Document =>
---*---

Lorraine Beaulieu – Chronique culturelle – Novembre 2020
Les artistes ont besoin de lieux de création, d’espaces dans lesquels ils peuvent développer leurs expérimentations et l’observation de leur recherche, et d’échanger avec d’autres artistes. Nous avons dans notre région, plusieurs centres d’artistes formés sur le modèle de la coopérative ou autres associations plus informelles. Cependant, il y a un manque criant d’espaces regroupant des ateliers pour les artistes qui veulent travailler isolés dans leurs espaces de travail tout en étant à proximité d’autres artistes.
Et ici je veux parler de la communauté des artistes en arts visuels, une communauté dynamique qui se manifeste régulièrement par le biais d’événements, expositions et biennales, que la population en général connait pour en avoir profité à un moment ou un autre.
Il est important pour un artiste professionnel, de pouvoir compter sur des ressources correspondant à ses besoins de création et en même temps de pouvoir échanger, de se regrouper en collectifs ponctuels. Ces échanges produisent de la réflexion pour les regardeurs et de l’émulation favorable à la créativité pour les créateurs.trices. Nous avons la chance d’avoir plusieurs centres d’artistes dans la Mauricie : l’Atelier Presse-Papier et l’Atelier Silex de Trois-Rivières, De La Factrie au dessin, L’Association Filrouge à Shawinigan, et aussi le Centre Culturel Sakihikan à La Tuque. Chacun de ces lieux se concentre sur un champ d’expression artistique particulier et offre du soutien pour le développement de la carrière de leurs membres ou locataires.

---*---

Extrait de données =>
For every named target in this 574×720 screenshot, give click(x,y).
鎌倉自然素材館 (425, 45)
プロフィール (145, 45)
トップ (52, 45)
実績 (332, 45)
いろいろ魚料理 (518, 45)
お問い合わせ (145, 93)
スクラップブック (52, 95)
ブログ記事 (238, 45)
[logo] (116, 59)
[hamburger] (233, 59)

---*---

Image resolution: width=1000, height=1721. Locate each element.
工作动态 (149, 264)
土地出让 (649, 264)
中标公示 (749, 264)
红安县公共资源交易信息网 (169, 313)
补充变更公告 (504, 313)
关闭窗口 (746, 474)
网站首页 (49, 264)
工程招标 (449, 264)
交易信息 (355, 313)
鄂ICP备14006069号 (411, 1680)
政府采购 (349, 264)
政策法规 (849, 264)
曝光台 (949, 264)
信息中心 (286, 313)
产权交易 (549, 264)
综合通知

---*---

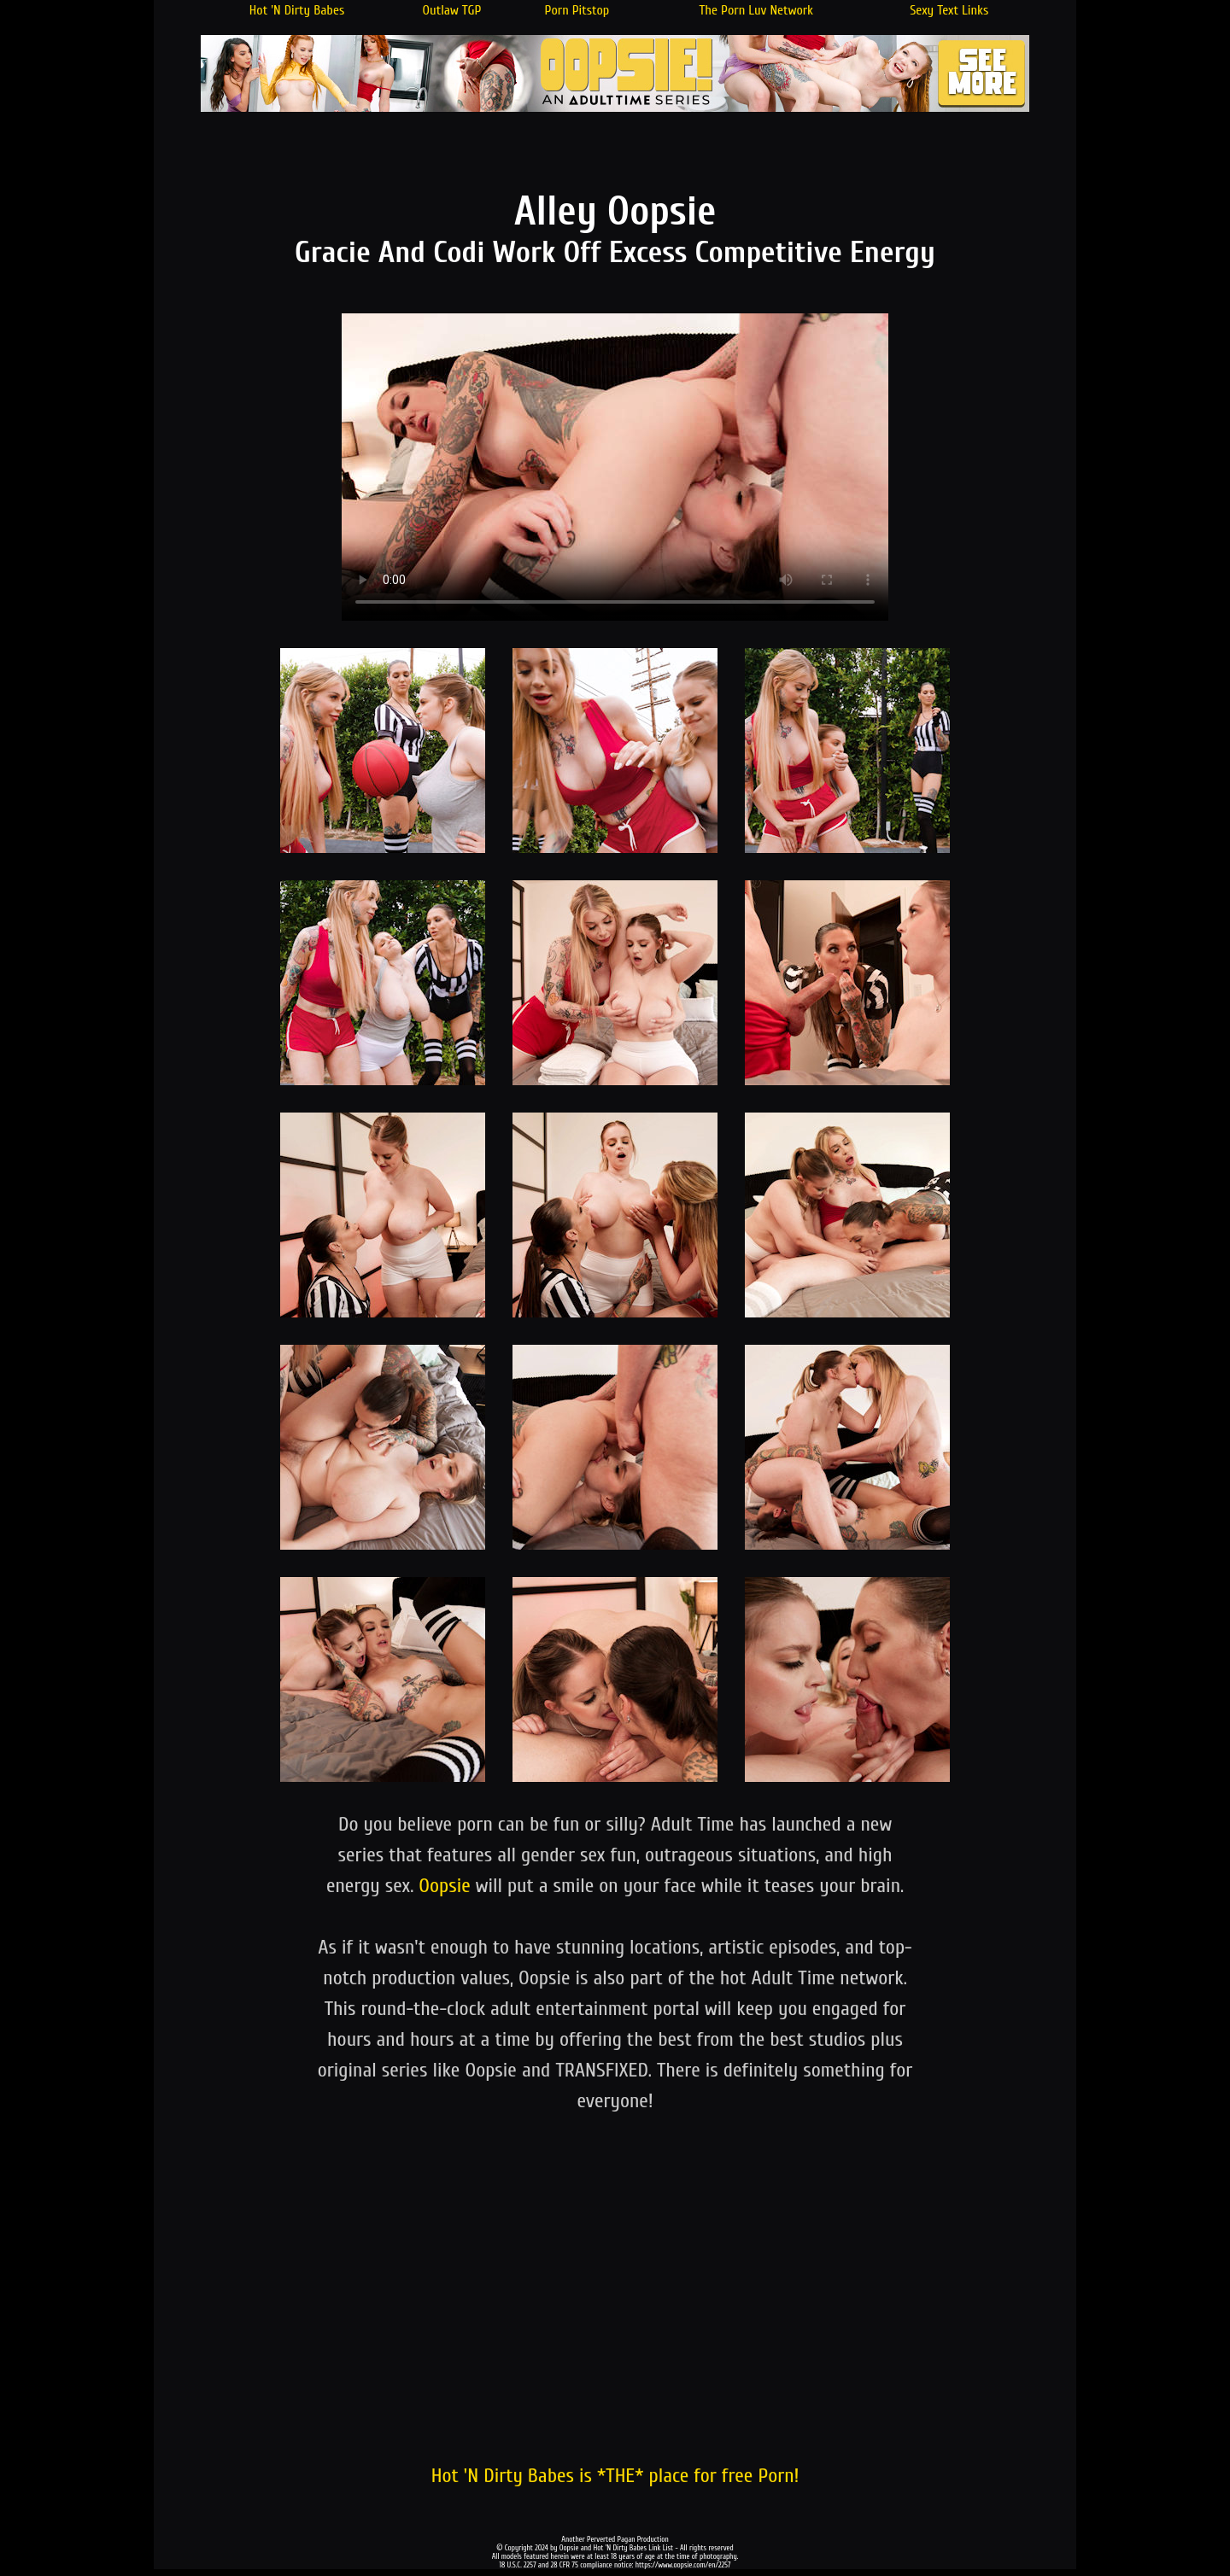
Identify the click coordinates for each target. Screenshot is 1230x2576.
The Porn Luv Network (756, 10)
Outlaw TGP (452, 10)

---*---

Consignes =>
(1) D'après la chronique culturelle, quel centre d'artistes se trouve à La Tuque ?
(2) Poursuivez la chronique culturelle après sa dernière phrase.

Réponses par consigne =>
(1) Le Centre Culturel Sakihikan.

(2)
Contrairement à cette offre généreuse de regroupements artistiques, la région manque d’espaces individuels vastes, faisant office d’atelier d’artistes et offrant la possibilité d’un usage sans restriction quant au bruit, à l’utilisation des murs, plafonds et planchers. Il est important pour un artiste en arts visuels par exemple, de laisser à la vue pendant des périodes plus ou moins longues, ses recherches en cours, ses expérimentations, et de les observer jusqu’à ce qu’elles révèlent leur langage et leur symbolique l’amenant à se dépasser et à évoluer dans sa démarche.
L’atelier individuel contribue au développement de la carrière de l’artiste et influence sa production, car les dimensions de l’atelier vont influencer inévitablement le format des œuvres qui y seront produites.
Plus d’un artiste rêve de ces grands espaces, souvent d’anciennes manufactures ou industries fermées. Malgré le passé industriel de notre région, il reste peu de ces architectures aux plafonds hauts et aux vastes espaces. Un bel exemple de ces espaces industriels récupéré en atelier d’artiste est De La Factrie au dessin de Shawinigan, où se réunissent plusieurs artistes. C’est l’un de ces espaces aménagés en atelier de création que l’artiste Danielle Julien utilisait entièrement au départ, et qu’elle partage maintenant depuis environ dix ans avec d’autres artistes. Une dizaine d’espaces individuels de création dans un immense espace commun. Il arrive aussi que d’anciennes écoles servent d’atelier pour des artistes, comme à Shawinigan avec l’école St-Bernard et l’école La vie, ou à Trois-Rivières avec l’école St-François-Xavier. Mais c’est trop peu !
Après les bâtisses industrielles, est-ce que nos églises ne pourraient pas devenir des regroupements d’espaces pour nos artistes pour combler ce manque ? Bien sûr, ces constructions demanderaient des travaux d’aménagements, mais la transformation de quelques-unes de nos églises désaffectées en regroupements d’ateliers pour artistes permettrait du même coup de sauver notre patrimoine architectural religieux qui constitue une part incontournable de la culture du Québec. En Mauricie, les artistes ont besoin d’espaces d’atelier bien à eux et adaptés à leur besoin. Actuellement, ces espaces sont rares et éparpillés dans le territoire.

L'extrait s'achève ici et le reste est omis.